**TASK DIRECTIONS:** Copy verbatim the block of lines in the entries below whose first line contains "Viewport: 607px width, 364px" and whose last line contains "Expand the Brak secondary series dropdown". Leave out all other lines.

************

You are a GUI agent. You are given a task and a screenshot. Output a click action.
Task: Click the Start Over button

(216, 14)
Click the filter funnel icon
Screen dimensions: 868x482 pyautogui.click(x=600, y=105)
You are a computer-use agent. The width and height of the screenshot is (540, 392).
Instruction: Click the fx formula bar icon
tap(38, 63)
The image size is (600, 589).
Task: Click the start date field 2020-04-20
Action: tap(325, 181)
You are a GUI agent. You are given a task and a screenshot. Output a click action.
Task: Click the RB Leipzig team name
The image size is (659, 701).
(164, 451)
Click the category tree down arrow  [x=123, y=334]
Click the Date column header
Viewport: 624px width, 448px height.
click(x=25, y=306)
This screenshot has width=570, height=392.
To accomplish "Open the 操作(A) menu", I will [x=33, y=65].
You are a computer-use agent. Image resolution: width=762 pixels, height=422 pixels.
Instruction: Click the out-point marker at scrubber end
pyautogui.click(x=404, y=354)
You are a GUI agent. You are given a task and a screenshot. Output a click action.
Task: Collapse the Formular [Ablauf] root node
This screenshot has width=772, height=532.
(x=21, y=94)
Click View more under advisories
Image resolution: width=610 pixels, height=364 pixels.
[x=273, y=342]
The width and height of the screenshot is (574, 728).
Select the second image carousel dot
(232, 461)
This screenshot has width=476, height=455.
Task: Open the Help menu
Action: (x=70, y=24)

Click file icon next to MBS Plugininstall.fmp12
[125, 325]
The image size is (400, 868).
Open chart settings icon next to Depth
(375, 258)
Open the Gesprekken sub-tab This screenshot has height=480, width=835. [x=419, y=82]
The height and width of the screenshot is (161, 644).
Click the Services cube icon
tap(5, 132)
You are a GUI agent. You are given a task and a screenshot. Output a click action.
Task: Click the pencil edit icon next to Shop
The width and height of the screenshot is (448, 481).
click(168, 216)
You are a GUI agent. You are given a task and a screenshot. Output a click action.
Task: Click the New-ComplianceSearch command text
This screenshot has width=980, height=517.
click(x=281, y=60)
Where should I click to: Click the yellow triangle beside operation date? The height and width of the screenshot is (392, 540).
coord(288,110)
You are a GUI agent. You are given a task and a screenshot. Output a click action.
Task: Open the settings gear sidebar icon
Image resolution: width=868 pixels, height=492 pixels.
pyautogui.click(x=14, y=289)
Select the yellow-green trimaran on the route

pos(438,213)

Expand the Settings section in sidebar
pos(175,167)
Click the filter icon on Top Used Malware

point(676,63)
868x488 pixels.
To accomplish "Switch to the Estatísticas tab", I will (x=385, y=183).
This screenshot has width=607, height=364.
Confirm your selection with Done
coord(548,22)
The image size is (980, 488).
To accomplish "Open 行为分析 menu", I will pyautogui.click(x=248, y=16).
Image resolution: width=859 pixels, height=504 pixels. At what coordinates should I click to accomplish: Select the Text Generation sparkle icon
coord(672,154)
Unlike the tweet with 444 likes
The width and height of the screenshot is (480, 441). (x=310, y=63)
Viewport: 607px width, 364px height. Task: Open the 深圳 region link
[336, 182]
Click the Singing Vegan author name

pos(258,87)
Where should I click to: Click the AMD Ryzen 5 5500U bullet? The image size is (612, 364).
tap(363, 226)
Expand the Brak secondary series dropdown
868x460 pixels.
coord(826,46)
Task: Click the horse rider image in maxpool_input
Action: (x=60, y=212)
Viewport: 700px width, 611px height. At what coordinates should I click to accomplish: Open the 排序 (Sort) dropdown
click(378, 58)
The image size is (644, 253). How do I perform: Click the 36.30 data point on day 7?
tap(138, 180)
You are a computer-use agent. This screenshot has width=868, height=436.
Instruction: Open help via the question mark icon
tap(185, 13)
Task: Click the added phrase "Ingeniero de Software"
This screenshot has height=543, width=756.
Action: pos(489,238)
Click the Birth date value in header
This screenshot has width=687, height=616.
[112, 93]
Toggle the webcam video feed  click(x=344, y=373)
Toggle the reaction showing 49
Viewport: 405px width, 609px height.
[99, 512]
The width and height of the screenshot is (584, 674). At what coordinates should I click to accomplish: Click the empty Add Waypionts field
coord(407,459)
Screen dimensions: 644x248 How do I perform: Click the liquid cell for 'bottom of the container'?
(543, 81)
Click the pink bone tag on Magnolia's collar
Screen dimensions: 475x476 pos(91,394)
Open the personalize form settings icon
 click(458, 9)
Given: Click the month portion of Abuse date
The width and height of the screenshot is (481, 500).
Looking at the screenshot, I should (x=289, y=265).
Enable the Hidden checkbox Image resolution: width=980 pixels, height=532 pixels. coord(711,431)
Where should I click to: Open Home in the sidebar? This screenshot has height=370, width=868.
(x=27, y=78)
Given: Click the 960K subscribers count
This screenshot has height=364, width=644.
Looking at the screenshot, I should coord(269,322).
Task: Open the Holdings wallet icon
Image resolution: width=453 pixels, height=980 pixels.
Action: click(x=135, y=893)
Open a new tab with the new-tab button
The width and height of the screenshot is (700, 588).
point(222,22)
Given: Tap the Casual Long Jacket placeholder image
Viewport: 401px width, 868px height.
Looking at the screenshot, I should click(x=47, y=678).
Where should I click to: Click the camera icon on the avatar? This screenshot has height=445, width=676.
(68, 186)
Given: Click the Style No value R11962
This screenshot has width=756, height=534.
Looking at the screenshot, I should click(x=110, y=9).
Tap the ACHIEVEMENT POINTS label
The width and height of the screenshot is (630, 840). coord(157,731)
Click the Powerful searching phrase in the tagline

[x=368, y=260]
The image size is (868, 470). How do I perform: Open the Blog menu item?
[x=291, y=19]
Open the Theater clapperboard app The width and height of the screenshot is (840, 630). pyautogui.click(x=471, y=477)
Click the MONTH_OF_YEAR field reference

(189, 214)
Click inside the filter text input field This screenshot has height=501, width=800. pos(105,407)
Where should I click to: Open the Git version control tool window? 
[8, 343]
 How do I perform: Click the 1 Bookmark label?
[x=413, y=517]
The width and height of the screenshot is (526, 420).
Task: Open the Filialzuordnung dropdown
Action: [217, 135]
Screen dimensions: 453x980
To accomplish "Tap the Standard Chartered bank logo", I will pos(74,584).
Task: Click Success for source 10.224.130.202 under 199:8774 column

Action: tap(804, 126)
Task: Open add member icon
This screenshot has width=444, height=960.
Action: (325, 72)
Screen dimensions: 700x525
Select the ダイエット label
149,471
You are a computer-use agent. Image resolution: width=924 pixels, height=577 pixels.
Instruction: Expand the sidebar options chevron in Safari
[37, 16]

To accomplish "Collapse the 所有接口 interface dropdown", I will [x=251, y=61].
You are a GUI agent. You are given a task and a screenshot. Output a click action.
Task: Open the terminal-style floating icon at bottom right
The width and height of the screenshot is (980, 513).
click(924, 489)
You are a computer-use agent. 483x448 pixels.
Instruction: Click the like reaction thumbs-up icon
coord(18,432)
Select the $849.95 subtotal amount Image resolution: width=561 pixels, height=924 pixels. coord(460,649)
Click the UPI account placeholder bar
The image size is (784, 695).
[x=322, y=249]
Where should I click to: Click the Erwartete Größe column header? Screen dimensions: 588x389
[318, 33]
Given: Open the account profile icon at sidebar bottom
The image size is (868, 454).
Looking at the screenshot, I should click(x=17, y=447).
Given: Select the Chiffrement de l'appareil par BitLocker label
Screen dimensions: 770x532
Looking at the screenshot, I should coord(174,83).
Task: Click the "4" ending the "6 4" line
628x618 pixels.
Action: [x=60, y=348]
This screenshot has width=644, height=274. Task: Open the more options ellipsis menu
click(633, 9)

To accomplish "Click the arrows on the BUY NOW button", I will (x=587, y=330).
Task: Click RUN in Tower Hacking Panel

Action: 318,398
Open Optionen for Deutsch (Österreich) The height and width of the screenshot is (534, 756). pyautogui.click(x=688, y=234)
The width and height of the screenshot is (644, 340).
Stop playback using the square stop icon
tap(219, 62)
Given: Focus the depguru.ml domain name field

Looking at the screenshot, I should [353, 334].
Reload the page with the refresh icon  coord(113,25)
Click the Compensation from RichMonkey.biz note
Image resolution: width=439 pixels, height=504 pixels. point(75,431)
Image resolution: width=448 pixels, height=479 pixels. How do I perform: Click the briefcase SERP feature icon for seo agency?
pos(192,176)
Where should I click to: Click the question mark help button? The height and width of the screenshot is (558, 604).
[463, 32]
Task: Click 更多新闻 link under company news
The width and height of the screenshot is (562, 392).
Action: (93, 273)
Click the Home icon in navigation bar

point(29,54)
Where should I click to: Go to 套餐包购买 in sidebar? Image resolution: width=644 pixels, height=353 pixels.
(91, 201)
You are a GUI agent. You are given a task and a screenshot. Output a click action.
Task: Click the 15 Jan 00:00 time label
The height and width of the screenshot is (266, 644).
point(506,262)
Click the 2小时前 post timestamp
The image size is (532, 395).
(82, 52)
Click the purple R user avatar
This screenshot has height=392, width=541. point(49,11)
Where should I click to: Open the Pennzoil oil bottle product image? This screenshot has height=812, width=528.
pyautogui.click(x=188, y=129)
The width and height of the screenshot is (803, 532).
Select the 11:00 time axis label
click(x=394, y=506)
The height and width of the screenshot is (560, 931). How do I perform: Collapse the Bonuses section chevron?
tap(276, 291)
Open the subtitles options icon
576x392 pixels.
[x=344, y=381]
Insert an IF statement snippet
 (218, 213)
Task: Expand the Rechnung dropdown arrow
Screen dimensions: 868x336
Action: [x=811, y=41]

************

**EXERCISE OUTPUT:**
Viewport: 607px width, 364px height. Task: Open the 深圳 region link
[336, 182]
Click the Singing Vegan author name

pos(258,87)
Where should I click to: Click the AMD Ryzen 5 5500U bullet? The image size is (612, 364).
tap(363, 226)
Expand the Brak secondary series dropdown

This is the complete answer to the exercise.